Years After Apartheid, South African Voters Face Jobs, AIDS Issues,
Ten years after the end of apartheid, South Africans assess the state of their nation as they head to the polls for national elections.
On Wednesday, South Africans will head to the polls to vote in the country's third democratic election since its independence ten years ago. The African National Congress, or ANC, South Africa's ruling party, is expected to remain in power.
The election coincides with nationwide celebrations of the tenth anniversary of the end of apartheid -- the policy of racial segregation enforced by South Africa's white minority government from 1948-1994.
South Africa since apartheid
For South Africa, a decade of self-rule has brought innumerable changes to the country, including a complete overhaul of government services, a democratic constitution grounded in human rights, and free press including newspapers, radio and television stations.
But the legacy of apartheid has not yet been obliterated in a country where half the population still lives below poverty level and where wealth remains divided along color lines.
The last ten years have brought vast improvements in housing, water and electricity, as well as political stability and international support, but South Africa is still, as Mbeki observed, a country of "two nations" -- one mostly white and rich, and one mostly black and poor. In addition, South Africa faces massive unemployment, rising crime, and -- especially devastating -- one of the highest rates of HIV in the world.
On Sunday, Mbeki told voters that his party would fight to overcome the problems plaguing the country.
"These are today's enemies that we must defeat in the same way we defeated apartheid," Mbeki said, according to South Africa's Sunday Times.
Mbeki has pledged to continue the work begun by South Africa's first president, Nelson Mandela, focusing on the rebuilding of the economy and infrastructure through existing policies and programs that encourage businesses, provide job training and empower the population.
"The task we will all face during the decade ahead will be to ensure the vigorous implementation of these policies, to create the winning people-centered society of which Nelson Mandela spoke," Mbeki said in his State of the Nation address in February.
But critics like Tony Leon, who heads the Democratic Alliance, the main opposition party in the South African Parliament, says that the ANC has done too little to help the South African people improve their situation.
Promising to create a million jobs and reduce crime, Leon, who is white, has set a goal of winning 30 percent of seats in the National Assembly for the DA, which has joined forces with the Inkatha Freedom Party, another opposition group, to woo voters away from the ANC.

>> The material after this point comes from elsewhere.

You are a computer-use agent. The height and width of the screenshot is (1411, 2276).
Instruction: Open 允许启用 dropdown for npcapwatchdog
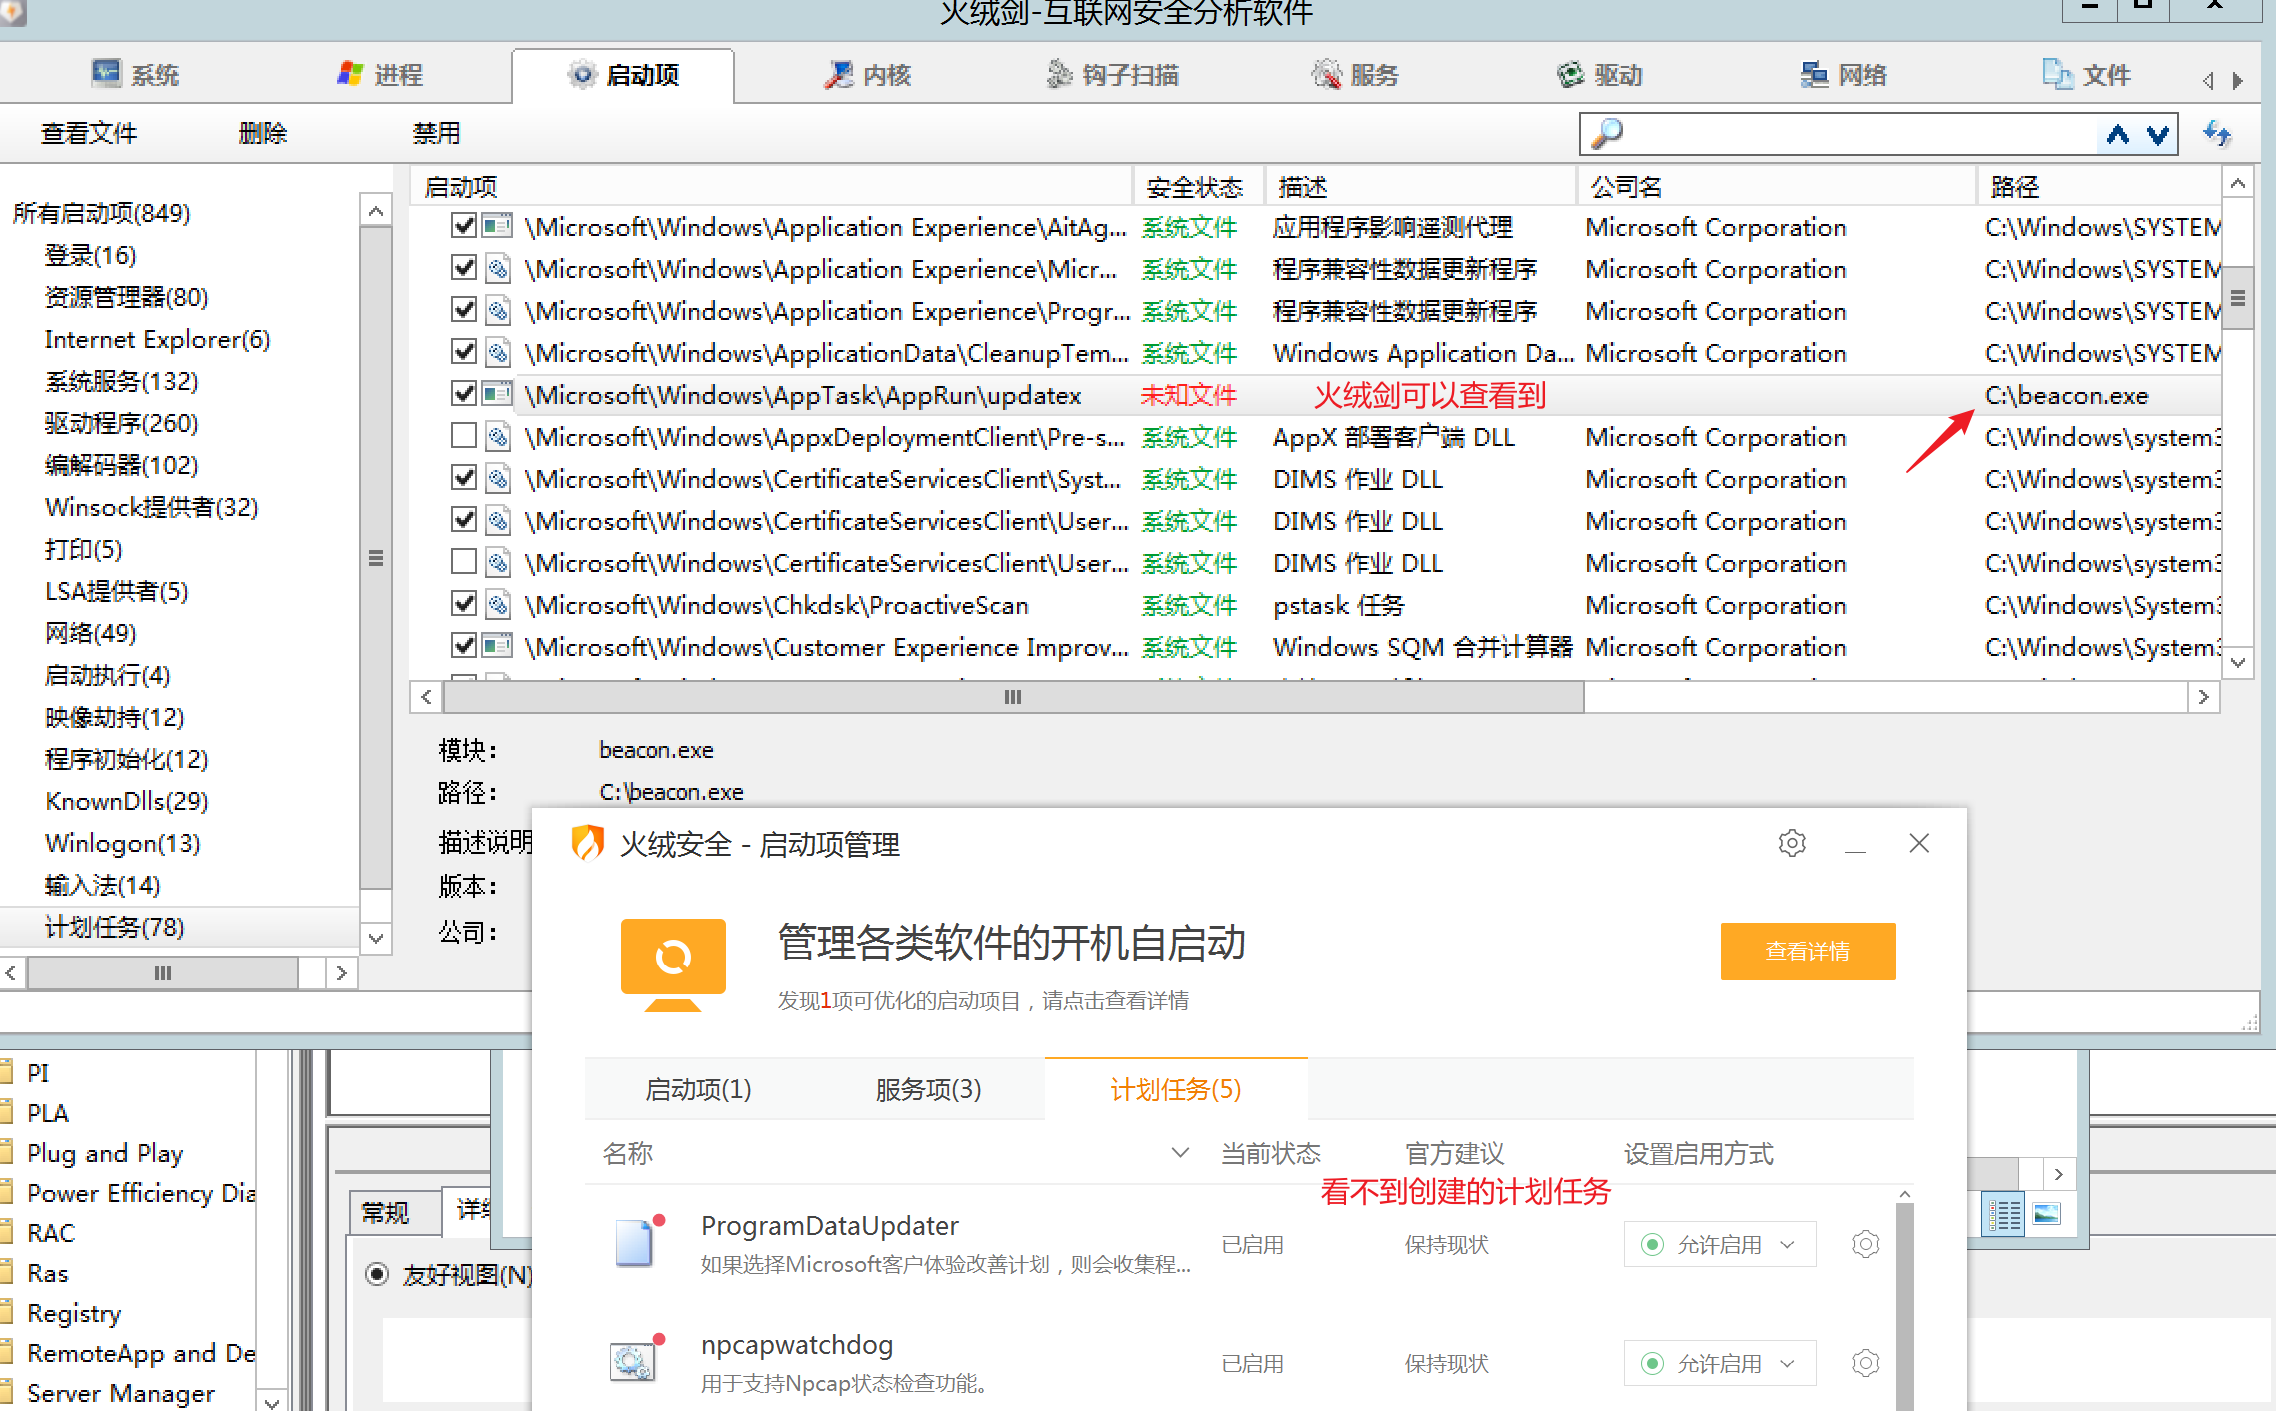[1719, 1363]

Leon will most likely earn the majority of white voters' support, but since whites only make up 13 percent of South Africa's population, the real task for the DA is to win over the support of black voters.
Will they succeed?
The ANC, the party of former president and Nobel Prize recipient Nelson Mandela and current president Thabo Mbeki, is by far the most popular of the nearly 150 registered political parties in South Africa, where individual voters cast their ballots for parties rather than individual candidates.
Nearly two-thirds of South Africa's 27 million registered voters are expected to stay in the ANC fold. The party may even increase its support base in rural areas like KwaZulu-Natal, thanks partly to the improvement of services in the region since the ANC took power, and partly to the decline of political violence, which allowed ANC to get its message to voters there for the first time.
Of particular concern is the response to the devastating toll HIV and AIDS is taking on the country. Mbeki raised a storm of international controversy several years ago by publicly expressing doubt about whether HIV causes AIDS (it does).
Antiretroviral medications are still widely unavailable to the 20 percent of the adult population that is HIV-positive, despite an ambitious government plan rolled out in February.
Estimates for the next ten years put the death toll from AIDS-related diseases in South Africa as high as 6 million.